IV. The only question upon which the plaintiff appealed to this court was as to the measure of damages to which she was entitled, and her contention is that she is entitled to recover the full value of the land at the time of the execution of the deed, whereas the defendant insists that the full measure of plaintiff’s damages is the amount of purchase money which she paid, with interest.
In Matheny v. Stewart, 108 Mo. 73, Judge Macfarlane, speaking for this court, said: “The rule of damages for breaches of warranty in the conveyance of land, in case of total failure of title, has ever been limited in this State to the purchase money paid, with interest thereon, and costs.” Citing Dickson v. Desire’s Admr., 23 Mo. 166; Hutchins v. Rountree, 77 Mo. 500; Lambert v. Estes, 99 Mo. 608. In Hazelett v. Woodruff, 150 Mo. 541, this court said: “The measure of damages upon breach of covenants of seizin and the right to convey is as a general rule, the purchase money, interest and costs. No case that we have seen has extended the rule beyond this.”
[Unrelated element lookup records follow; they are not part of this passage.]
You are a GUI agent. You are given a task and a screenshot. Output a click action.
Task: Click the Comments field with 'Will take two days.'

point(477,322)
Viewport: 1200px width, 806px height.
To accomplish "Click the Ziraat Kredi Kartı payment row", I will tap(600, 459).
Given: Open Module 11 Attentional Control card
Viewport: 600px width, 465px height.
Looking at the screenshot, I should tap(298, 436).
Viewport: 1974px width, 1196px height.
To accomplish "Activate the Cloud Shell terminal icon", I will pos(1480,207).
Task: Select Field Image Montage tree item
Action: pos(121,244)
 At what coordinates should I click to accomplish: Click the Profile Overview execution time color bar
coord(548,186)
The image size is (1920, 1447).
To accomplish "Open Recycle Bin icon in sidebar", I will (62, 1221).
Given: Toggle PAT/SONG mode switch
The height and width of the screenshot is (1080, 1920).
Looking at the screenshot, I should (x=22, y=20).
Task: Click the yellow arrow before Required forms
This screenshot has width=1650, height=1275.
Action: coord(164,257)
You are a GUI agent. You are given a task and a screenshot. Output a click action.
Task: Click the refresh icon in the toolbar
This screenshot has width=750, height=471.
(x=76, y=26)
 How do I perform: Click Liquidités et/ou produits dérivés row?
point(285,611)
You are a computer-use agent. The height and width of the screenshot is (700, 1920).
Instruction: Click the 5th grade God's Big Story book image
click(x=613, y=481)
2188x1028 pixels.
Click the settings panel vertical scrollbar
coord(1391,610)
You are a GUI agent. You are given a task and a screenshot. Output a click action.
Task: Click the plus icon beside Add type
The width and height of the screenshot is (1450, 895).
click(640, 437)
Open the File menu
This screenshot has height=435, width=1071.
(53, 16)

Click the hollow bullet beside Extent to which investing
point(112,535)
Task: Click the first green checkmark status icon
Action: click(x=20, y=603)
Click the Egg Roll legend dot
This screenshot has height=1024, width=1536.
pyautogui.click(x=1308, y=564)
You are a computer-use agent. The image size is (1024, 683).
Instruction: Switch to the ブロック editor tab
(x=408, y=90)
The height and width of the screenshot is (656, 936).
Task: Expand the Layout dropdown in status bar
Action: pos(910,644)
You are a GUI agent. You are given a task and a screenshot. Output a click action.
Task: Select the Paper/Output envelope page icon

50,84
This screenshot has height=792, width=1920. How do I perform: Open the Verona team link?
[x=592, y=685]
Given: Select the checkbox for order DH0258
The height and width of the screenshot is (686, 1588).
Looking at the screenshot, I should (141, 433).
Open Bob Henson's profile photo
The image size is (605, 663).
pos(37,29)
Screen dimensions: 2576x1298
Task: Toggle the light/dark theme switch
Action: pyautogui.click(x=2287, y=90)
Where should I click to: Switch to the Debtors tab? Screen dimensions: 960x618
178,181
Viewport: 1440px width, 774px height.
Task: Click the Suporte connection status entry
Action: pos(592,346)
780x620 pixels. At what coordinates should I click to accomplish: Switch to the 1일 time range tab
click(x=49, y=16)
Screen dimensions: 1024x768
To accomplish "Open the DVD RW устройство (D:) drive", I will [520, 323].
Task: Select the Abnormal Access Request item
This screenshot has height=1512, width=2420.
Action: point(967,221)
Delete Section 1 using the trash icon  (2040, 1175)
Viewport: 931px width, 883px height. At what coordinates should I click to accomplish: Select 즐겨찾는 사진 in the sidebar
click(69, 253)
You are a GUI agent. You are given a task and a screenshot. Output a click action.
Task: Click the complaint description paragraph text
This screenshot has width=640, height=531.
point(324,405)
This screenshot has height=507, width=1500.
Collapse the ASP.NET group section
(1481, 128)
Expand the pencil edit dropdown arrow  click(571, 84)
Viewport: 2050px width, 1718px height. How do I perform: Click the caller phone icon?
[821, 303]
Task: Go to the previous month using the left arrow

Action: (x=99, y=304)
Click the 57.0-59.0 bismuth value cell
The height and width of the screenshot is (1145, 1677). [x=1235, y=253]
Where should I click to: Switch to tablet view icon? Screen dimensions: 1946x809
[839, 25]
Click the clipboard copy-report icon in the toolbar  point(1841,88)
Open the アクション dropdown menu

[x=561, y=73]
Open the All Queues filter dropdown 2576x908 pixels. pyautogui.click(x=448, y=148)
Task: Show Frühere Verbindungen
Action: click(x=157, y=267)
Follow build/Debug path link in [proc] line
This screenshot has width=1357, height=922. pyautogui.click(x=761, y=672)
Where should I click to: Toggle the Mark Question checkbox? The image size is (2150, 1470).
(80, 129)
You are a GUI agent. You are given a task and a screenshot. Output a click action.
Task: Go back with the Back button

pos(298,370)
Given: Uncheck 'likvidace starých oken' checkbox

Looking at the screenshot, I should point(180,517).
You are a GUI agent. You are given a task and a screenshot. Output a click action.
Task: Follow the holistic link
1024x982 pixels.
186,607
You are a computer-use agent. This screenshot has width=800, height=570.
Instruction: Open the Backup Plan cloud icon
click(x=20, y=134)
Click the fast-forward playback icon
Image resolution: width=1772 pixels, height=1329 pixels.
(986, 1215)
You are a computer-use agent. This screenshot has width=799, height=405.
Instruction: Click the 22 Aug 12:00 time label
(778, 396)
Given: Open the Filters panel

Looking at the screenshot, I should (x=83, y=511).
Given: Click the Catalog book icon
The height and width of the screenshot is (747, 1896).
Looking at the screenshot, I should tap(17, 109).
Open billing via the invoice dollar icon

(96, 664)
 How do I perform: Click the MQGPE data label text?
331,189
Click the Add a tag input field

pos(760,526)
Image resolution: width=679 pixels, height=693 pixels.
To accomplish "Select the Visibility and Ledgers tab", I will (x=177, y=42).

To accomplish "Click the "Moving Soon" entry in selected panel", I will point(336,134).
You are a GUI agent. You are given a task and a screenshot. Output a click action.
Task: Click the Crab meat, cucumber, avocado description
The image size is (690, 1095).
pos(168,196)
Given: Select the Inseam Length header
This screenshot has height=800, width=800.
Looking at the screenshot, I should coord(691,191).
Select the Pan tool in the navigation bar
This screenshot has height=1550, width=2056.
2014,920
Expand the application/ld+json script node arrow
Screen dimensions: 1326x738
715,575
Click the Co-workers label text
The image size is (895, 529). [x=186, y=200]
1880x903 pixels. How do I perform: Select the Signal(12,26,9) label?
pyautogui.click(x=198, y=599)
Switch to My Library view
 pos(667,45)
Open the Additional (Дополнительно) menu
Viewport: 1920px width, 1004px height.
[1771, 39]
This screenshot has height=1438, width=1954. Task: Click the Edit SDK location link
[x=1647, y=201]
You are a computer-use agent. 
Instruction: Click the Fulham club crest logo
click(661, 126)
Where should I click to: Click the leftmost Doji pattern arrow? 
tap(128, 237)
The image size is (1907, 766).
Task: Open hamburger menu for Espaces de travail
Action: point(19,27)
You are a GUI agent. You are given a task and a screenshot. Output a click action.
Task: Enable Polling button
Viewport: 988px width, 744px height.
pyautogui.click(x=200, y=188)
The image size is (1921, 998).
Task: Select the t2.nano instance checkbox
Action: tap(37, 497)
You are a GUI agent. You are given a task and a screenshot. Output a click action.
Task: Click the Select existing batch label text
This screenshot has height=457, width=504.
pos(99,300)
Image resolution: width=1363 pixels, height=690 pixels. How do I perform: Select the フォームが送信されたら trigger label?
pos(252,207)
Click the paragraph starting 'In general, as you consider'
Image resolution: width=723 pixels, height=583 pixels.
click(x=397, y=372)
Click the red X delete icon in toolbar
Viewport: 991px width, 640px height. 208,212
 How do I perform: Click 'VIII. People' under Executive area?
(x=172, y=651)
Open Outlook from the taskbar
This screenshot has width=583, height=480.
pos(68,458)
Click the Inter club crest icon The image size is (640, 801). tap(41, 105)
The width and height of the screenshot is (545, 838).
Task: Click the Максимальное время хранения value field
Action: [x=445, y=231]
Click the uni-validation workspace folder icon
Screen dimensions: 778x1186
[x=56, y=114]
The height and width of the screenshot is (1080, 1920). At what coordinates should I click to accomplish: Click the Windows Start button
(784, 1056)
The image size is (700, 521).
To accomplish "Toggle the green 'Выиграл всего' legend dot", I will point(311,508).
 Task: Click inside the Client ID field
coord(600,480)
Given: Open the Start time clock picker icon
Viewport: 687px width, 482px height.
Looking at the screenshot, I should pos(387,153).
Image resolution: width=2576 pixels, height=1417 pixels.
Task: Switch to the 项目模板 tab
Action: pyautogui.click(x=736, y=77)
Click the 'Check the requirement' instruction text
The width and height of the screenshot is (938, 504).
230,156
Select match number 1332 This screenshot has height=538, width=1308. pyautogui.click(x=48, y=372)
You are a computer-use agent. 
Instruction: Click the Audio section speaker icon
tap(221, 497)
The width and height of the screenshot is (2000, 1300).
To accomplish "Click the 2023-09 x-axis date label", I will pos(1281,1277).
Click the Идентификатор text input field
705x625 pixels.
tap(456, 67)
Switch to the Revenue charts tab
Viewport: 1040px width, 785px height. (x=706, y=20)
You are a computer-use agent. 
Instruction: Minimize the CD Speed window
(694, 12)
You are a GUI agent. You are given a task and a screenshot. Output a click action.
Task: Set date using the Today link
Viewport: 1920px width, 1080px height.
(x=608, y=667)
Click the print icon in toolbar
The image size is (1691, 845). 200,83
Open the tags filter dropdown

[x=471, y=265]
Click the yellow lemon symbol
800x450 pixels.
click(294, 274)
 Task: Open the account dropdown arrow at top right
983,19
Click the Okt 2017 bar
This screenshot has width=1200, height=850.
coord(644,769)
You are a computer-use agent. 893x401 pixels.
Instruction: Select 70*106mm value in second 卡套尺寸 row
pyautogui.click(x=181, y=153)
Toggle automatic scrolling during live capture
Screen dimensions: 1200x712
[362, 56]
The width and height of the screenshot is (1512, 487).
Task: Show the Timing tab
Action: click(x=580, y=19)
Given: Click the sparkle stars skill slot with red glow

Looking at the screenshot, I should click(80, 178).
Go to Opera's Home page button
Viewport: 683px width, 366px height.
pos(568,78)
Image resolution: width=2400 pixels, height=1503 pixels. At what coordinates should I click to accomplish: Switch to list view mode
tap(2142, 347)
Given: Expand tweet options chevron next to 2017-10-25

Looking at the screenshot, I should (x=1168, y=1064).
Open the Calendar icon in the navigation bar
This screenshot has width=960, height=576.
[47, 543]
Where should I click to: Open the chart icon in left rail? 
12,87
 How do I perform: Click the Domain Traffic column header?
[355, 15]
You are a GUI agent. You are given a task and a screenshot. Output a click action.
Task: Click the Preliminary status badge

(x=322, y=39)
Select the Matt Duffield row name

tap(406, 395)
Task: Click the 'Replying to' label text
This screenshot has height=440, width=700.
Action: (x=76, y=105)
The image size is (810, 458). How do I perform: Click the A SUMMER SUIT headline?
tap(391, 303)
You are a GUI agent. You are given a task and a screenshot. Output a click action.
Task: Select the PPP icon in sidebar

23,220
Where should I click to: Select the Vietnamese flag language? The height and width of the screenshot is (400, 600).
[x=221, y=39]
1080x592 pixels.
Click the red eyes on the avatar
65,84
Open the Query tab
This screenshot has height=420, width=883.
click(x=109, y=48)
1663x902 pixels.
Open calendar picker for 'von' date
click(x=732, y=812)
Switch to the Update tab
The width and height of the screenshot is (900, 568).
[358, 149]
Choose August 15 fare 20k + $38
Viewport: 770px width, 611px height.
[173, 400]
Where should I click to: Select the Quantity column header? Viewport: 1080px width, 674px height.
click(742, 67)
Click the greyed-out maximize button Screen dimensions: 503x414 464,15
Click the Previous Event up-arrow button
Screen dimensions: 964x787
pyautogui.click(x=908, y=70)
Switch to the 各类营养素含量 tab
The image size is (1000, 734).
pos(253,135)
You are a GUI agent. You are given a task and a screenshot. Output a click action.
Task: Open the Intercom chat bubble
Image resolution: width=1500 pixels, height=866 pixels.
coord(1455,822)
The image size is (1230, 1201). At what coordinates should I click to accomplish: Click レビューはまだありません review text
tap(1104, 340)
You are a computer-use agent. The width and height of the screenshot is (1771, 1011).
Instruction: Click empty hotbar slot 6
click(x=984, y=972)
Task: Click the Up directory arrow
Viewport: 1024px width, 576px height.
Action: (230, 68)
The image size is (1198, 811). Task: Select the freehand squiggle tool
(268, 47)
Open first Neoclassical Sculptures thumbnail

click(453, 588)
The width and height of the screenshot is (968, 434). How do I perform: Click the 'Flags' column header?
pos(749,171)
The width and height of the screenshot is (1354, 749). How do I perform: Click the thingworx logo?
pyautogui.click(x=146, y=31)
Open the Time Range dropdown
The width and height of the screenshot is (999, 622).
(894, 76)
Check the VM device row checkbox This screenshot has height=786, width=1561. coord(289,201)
Accepting this as the settled doctrine in this State and applying it to the facts in evidence, it appears' that the defendant in his deed to Henry conveyed the land in question for the consideration of one dollar and other lands. There was no proof whatever as to what other lands were referred to in this description, nor what their value was. The court gave plaintiff judgment for one dollar. Speaking to this point in Allen v. Kennedy, supra, Judge Black said: “The plaintiff concedes that the full measure of his damages *18is the amount he paid, with interest. For proof of damages he relies alone on the recital of three hundred and fifty dollars consideration paid by him in his deed from Patterson; and the question is whether this made out a prima facie case. As to the parties to a deed, the consideration clause is only in the nature of a receipt and is open to explanations and contradictions, not for the purpose of defeating the deed as a conveyance, but for the purpose of showing the true consideration. [Fontaine v. Boatmen’s Savings Institution, 57 Mo. 552; Wood v. Broadley, 76 Mo. 33.] Generally, however, the recital in the consideration clause is not evidence of the amount paid, or the value of the premises as to third persons.”
As there was no proof of the amount of the consideration paid by the plaintiff or by Henry to the defendant, we think the court correctly awarded nominal damages only and that plaintiff has no standing in court to complain of the verdict of one dollar in her favor, and accordingly the judgment is affirmed. Valliant, C.J., Fox and Lamm, JJ., concur; Burgess and Woodson, JJ., concur in separate opinion; Graves, J., not sitting.